══ Record extracts
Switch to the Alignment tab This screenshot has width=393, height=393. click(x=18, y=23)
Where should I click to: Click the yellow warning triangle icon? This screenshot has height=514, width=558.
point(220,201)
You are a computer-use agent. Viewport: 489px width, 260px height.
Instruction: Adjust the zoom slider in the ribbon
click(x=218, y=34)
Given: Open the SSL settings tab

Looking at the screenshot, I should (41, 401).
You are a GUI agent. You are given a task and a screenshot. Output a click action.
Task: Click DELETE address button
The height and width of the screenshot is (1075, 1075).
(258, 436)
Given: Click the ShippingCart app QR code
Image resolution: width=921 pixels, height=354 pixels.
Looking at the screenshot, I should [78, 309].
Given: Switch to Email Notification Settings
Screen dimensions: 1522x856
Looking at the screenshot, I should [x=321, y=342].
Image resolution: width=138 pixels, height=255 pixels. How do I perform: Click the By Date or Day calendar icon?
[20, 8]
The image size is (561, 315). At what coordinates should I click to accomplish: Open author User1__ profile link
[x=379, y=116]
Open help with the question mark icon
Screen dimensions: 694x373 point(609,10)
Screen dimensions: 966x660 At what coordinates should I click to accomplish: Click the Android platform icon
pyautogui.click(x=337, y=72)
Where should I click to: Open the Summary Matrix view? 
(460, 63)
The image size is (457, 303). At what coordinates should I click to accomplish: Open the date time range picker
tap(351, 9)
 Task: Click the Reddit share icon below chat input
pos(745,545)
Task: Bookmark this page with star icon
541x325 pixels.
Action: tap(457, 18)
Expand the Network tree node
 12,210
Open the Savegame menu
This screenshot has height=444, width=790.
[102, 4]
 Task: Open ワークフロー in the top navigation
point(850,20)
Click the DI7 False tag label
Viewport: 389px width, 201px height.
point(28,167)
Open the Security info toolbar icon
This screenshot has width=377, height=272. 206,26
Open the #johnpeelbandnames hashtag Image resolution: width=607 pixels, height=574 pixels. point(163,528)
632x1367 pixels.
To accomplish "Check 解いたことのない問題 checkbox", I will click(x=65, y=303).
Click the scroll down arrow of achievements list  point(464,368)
════
Stated task:
Write out the rows again, starting at the line that has "Open the #johnpeelbandnames" and stopping after the last row. Add 146 to every coordinate in the answers.

Answer to this problem:
Open the #johnpeelbandnames hashtag Image resolution: width=607 pixels, height=574 pixels. point(309,674)
632x1367 pixels.
To accomplish "Check 解いたことのない問題 checkbox", I will click(x=211, y=449).
Click the scroll down arrow of achievements list  point(610,514)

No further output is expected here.